Kendisini dev aynasında gören ama küçücük bir Covid-19 virüse bile müdahil olamayacak kadar çaresiz olan ve halen hatasında inat eden ve  Pandemi’nin şokunu dahi üzerinden atamayan ve nasıl hareket edeceği konusunda bir fikri olmayan içi boş, görünüşü şatafatlı içinde  ultra lüks yaşayan patronları ile sınıfta kalan DÜNYA SAĞLIKSIZLIK ÖRGÜTÜ , kızmamak elde değil,  oysa şuana kadar bu gibi her hangi bir veba salgınlarıyla baş etmeleri için çalışılmış senaryoları  ve acil eylem planları olması gerekmez mi?  Bırakın bunu A Planı  yetmez B Planı …  

Günümüze baktığımızda üçüncü dünya dedikleri ülkelerin bile kendilerince yaptıkları acil eylem politikaları var.

Yoksa bu işin için de bir bit yeniğimi var. DSÖ ‘nün rahat tavırlarına anlam vermek gerçekten çok zor. Yaşanan şu kargaşa döneminde sadece Covid-19 ile alakalı yönergeler önermesi ve alınan kararlarında haber ajansı gibi hareket etmesi beni düşündürüyor.
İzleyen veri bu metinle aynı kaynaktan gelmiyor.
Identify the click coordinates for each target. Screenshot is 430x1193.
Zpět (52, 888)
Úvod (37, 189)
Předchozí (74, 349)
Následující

Ayrıca birçok bağış alması ve bu bağışların içerisinde  Rockefeller Vakfının temsilcilerinin de yer alması acaba DÜNYA SAĞLIKSIZLIK ÖRGÜTÜ  nün artık birileri tarafından yönetilmesi anlamına mı geliyor. Çünkü ortada bunu düşündürecek çok müsait fikir ayrılıkları oluştuğunu düşünüyorum, nasıl oluyor da Çin’de başlayan bir virüs salgının sadece tecrit ve sıkı yöntemlerle kontrol altına alındığı söyleniyor.

Oysa ortada resmi kayıtlara göre halen bir aşı yok diye biliyoruz. Bakıyorum da Çinin aşıyı bulmuşçasına emin tavırlarıyla beraber ülkelere tecrübelerini paylaşıyor olması da bir garip geliyor. O zaman soruyorum neden Ülkeler de kargaşa ve ölümler devam ediyor. Bir başka köşe yazımda az çok bir takım oyunların oynandığını tahmin ettiğimi söylemiştim, bu oyunun içinde DSÖ ’nünde yer aldığını düşünüyorum. Hatta bir çok ulusal ve dünya gibi isimleri başına eklemiş örgütleri de dahil ederek söylüyorum.

Neredeler bu güçler, hepsi sınıfta kaldı. Oysa veba (Covid-19) gibi salgınlarda aşı bulma ve geliştirme ile ilgili laboratuvarların, tesislerin üretime geçirek aşıları bir önce mağdur olan ülkelere göndermesi gerekmiyor muydu. Bırakın aşıyı toplantılarında bile geç kalınmış kararlarını görmüyor muyuz?

Hatırlayalım lütfen. 23 Ocakta toplanan DSÖ tarafından "uluslararası kamu sağlığı acil durumu ilan etmek için erken olduğu’’ bildirilmişti ve ardından 30 Ocakta Cenevre’de alınan kararla küresel acil durumu ilan edildi.Olayın ciddiyetine varılınca mecburen PANDEMİ ‘ protokollerini harekete geçirmeye çalışmaya başladılar.  

Malumunuz üzere evrensel felaketlere baktığımızda alınan kararların belirli bir protokole tabi olduğunu görürüz. Deprem, sel, tsunami, volkanik patlamalar…  

Uzmanlar bu gibi afetlerde dakikaların öneminden bahsederler. Ama nedense DSÖ halen bu zamanlardan habersiz gibi davranmıyor mu?  İleride her şeyi daha iyi anlayacağımız ümidiyle ve SYRUS’un şu güzel sözüyle sizleri baş başa bırakıyorum ‘’ Verilen öğütlerden yalnızca akıllılar yararlanır’’.